Johnson, Rosa students follow the Footsteps by donating shoes to help needy kids in Africa

One day this past December, Bob Viden presented a Powerpoint slideshow to James H. Johnson Elementary School students of his expeditions to Africa. A few months earlier, he had made a similar presentation at Rosa International Middle School, explaining the program he started called Footsteps, which soon became a success there.

Shortly before he came to Rosa, Viden received a letter from another school, this one in South Africa. The letter thanked him for his help through the Footsteps project, which donates used shoes to needy areas around the world.

Winter in South Africa is the same time as summer here, but it gets just as cold in some areas there as it does in South Jersey. At the school Viden donated to, when students are absent, it is common to assume they did not have any shoes, which is also commonplace. Thanks to Viden, some children there received their first pair of shoes.

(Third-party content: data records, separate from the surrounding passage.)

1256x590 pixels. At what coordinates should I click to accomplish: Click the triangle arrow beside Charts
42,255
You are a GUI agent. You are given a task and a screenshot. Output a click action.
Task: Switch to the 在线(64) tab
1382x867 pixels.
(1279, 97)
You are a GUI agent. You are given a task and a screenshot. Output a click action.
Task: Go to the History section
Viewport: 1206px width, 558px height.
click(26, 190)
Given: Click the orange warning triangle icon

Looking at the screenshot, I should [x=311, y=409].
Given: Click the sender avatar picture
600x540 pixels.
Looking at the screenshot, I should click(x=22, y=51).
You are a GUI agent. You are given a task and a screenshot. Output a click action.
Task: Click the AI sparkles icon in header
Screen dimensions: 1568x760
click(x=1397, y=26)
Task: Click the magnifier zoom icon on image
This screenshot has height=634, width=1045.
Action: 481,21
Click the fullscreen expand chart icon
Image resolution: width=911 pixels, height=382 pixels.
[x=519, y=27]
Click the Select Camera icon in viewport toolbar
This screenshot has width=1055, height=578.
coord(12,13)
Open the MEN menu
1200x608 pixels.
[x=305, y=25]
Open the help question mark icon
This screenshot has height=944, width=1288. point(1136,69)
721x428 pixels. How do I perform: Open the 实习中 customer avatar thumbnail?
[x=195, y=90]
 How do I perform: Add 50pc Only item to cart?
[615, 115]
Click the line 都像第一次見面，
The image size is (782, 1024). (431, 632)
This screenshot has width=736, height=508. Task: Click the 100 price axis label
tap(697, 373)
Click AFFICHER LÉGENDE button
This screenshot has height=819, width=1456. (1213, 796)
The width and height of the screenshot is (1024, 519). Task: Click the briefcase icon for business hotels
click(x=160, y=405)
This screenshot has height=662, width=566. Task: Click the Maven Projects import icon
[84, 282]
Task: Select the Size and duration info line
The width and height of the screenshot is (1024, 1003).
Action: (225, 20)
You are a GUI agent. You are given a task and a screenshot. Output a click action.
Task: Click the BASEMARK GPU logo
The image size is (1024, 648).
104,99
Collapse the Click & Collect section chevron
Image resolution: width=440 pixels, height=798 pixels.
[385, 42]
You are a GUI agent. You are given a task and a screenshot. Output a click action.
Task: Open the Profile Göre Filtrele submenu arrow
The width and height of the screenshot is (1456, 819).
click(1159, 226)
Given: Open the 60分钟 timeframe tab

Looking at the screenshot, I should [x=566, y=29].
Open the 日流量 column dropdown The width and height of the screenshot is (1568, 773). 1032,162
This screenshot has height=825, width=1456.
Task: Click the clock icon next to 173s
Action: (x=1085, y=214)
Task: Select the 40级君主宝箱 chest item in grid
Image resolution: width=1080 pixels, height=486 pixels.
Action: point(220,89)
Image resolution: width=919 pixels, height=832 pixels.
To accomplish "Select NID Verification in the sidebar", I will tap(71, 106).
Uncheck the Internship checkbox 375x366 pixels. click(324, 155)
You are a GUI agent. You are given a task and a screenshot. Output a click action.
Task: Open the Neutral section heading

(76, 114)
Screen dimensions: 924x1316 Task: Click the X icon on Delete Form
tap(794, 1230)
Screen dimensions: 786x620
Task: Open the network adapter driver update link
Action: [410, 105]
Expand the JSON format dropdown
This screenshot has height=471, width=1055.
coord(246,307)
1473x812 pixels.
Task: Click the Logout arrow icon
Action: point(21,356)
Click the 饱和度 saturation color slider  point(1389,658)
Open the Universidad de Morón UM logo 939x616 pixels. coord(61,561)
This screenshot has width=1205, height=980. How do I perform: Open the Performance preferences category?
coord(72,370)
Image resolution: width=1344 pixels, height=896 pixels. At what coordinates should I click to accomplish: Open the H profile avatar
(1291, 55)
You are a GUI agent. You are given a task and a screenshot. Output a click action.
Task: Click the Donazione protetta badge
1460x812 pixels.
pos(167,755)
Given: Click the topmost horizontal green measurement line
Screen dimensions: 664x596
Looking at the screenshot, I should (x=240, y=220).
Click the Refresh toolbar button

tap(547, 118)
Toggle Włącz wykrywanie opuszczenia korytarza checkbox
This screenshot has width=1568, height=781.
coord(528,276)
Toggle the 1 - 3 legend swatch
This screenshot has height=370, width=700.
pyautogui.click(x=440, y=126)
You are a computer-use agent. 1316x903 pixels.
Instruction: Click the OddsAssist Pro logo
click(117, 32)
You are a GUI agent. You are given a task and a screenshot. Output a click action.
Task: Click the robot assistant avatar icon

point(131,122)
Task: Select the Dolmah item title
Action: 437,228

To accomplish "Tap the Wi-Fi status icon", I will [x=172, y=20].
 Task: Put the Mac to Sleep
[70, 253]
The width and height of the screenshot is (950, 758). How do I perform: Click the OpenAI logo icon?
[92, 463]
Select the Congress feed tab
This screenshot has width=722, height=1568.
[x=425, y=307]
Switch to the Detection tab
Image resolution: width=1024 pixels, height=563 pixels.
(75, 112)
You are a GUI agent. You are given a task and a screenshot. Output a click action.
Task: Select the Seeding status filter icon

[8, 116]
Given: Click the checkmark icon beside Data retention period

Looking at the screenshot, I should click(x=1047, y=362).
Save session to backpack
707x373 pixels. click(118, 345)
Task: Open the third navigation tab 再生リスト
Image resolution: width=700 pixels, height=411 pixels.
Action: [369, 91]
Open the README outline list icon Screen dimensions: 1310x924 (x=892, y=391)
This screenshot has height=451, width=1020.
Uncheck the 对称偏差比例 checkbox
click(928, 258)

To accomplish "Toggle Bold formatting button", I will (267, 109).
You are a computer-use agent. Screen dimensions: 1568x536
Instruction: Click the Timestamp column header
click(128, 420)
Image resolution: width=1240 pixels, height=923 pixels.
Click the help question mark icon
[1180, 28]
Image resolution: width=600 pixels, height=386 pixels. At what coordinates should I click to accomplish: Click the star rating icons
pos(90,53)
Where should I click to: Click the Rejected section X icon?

Through Footsteps, Viden donated more than 40,000 pairs of shoes to needy areas around the world, and now he was asking the schools in Cherry Hill to help children around the world who value shoes dramatically more than here.

Two days after his presentation at Johnson the donated shoes filled a minivan. Viden will be delivering those pairs through a Catholic mission project in New York to Ghana on the western tip of Africa.

“It really is taking off quite well,” said Caryn Murtha, a former substitute teacher at Johnson who met Viden at church and proposed to start the program at Johnson.

Murtha’s husband teaches at Rosa and the program there was a success, so she thought it would work at Johnson as part of its character education program.

“We’re basically trying to teach the kids about character traits and civic responsibility and respect,” she said. “The things that aren’t tested in school.”

Viden lives in Glassboro and runs the operation out of his business, Bob’s Little Sport Shop, which he operates with help from his wife and children. He first went to Africa in 1984 on a hunting expedition and recently has been going once a year, now with a purpose beyond recreation.

When Viden visited Zaire in 1997 – today the Democratic Republic of Congo – he met a group of missionaries that invited him and his hunting party to a nearby village. The thatched roof huts there had no electricity or running water, and the villagers had no shoes.

The missionaries described to him how the lack of footwear presented dire and avoidable consequences for the villagers, because their bare feet often picked up parasites in the sub-Saharan bush. When Viden met a young boy who asked him to send back shoes, it was the inspiration he needed to make a difference.

Viden said the two organizations he works with most are the Safari Club International and The One Shot Hunt Club, both of which have been instrumental in delivering supplies to needy villages.

The One Shot Hunt Club is chartered in South Africa, where Viden worked with it to deliver shoes.

Footsteps receives donations from as far south as Maryland and as north as New York, which is not bad considering all its advertising is through word of mouth, although Viden said a Web site is in the works. Murtha said she heard a school in Voorhees is picking up the program as well after hearing about it at Johnson.